My own discipline of social anthropology has long been recognised as centrally concerned with translation, that is, with the attempt to render knowledge and practices that are self-evident within one culture explicable within the terms of another. Thus anthropological insights have obvious potential in relation to ‘translation’ as a metaphor for rendering research results within one disciplinary field utilisable elsewhere. As the example of rapid diagnostic tests for limiting AMR suggests, social science research offers possibilities for gaining insight into possible ‘sticking points’ in translational pathways between new scientific developments and real people’s lives.  It can also shed light on how far scientific knowledge can be deliberately formulated to ‘travel’ beyond its initial community of discovery, including by consideration of how language itself can not only facilitate but also sometimes limit new discovery and understanding.
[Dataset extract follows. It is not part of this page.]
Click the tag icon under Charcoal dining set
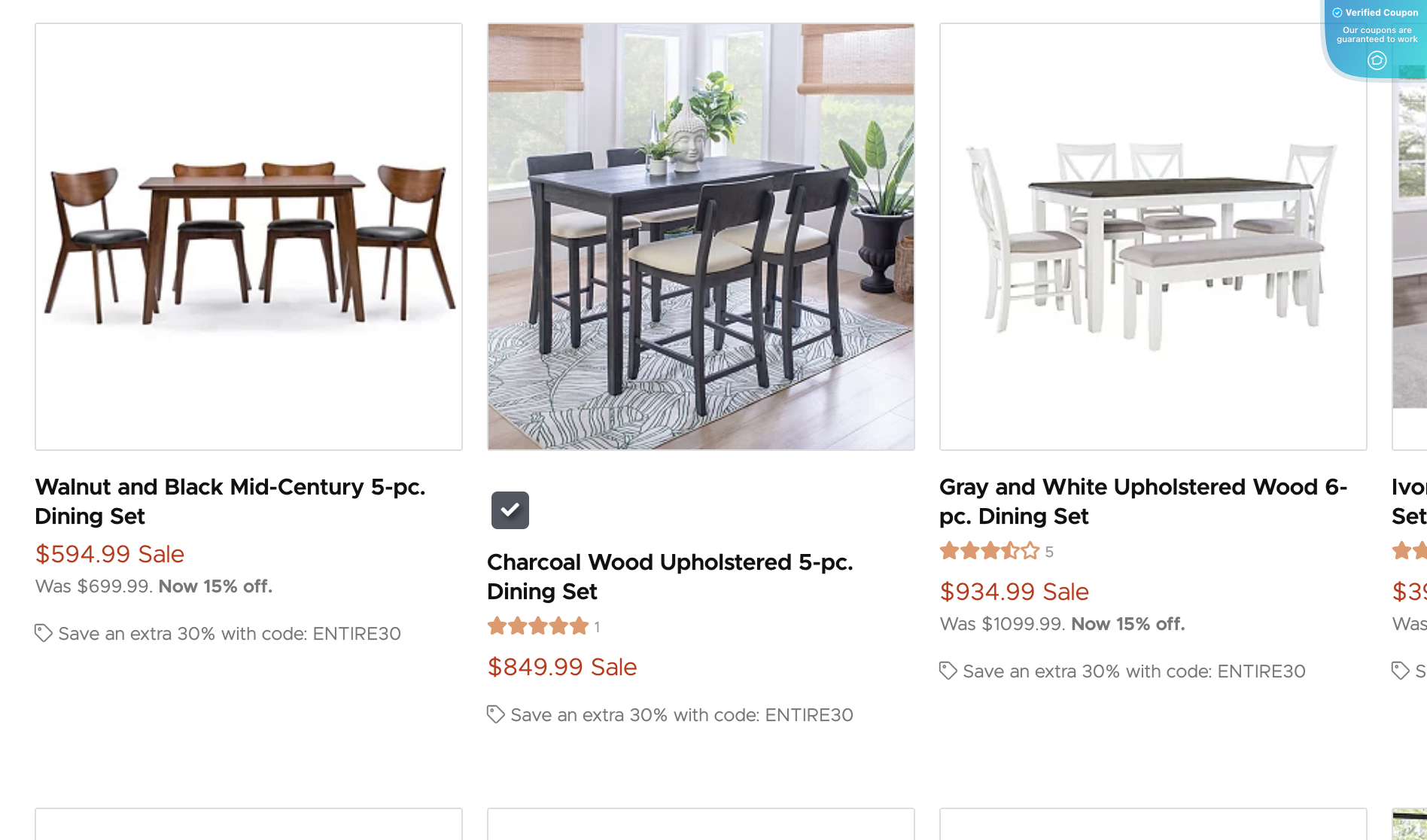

I have taken on the role of ESRC AMR Research Champion in order to advocate the involvement of social scientists in this field and over the next year I will be reaching out to researchers in a wide range of social science disciplines.  Some have already taken up the call to arms. In the next twelve months I will be inviting colleagues across the social sciences to post to this blog and to help compile accessible research briefings on the state of play in their field that will be made freely available on our website.  I will be looking for ways to forge links between social scientists and biomedical and life scientists so that together, they can find effective ways to address the challenge of drug-resistant microbes.  I believe that social science research is a crucial component in this endeavour.